Detroit area jazz lovers have been begging Dave Usher to recount his jazz story and his tales of travelling and recording with soul-brother Dizzy Gillespie for decades. With this tome we are privy to the back-stories of Dave’s early life in Detroit, his love of family and the strong societal values instilled by his parents, his life-long love affair with jazz, his tenure with Chess Records in Chicago, and his environmentally-focused work with Marine Pollution Control and his deep, enduring friendship with Dizzy Gillespie.
Dave’s friendship with Dizzy Gillespie started in 1944 when 14 year old Dave offered to give Dizzy a ride to his hotel after a concert at Detroit’s legendary Paradise Theatre. Dave then attended Farragut Academy in New Jersey and made weekend treks to Manhattan to hear live music including Dizzy Gillespie and Charlie Parker. The wily, creative and enterprising young Dave realized an early dream to record Dizzy Gillespie in 1948 for his first record label, Emanon Records. In 1951, Gillespie and Usher reunited to record at Detroit’s revered United Sound Studio for the landmark Dee Gee sessions. This experience cemented the lasting relationship between Dave Usher and Dizzy Gillespie. The Usher-Gillespie bond included international travel, encounters with heads of state, shows for underprivileged children, high profile television appearances and impromptu jazz concerts while traveling to major appearances.

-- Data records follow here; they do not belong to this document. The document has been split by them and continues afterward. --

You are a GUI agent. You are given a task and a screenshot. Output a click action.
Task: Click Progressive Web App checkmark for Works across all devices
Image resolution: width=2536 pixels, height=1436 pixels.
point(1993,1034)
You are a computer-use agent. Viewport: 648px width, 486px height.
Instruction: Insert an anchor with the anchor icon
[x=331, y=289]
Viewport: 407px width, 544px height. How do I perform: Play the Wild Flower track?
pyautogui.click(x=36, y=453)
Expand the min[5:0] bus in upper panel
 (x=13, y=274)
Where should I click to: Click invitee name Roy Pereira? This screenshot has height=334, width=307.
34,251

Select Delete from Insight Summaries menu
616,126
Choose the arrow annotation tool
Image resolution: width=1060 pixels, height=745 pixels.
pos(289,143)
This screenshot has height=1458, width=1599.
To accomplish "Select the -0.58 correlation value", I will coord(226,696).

Many of the stories Dave Usher related with co-author Berl Falbaum in Music Is Forever: Dizzy Gillespie, The Jazz Legend, And Me are downright hilarious while some describe rather woeful tales of American and international race relations and politics in the 1950s through 1980s. This important book reveals the account of two unlikely friends – a white Jew from Detroit and a black jazz musician born in South Carolina who defied the odds as businessmen, partners and pals for 49 years. For the inside scoop on Dizzy Gillespie’s appearance at The White House with Jimmy Carter, an understanding of Gillespie’s abiding Bahá’i faith, his travel to Cuba, his International Orchestra, the importance of Detroit in early modern jazz and more - Music Is Forever: Dizzy Gillespie, The Jazz Legend, And Me by Detroiter Dave Usher published through Red Anchor Productions is highly recommended.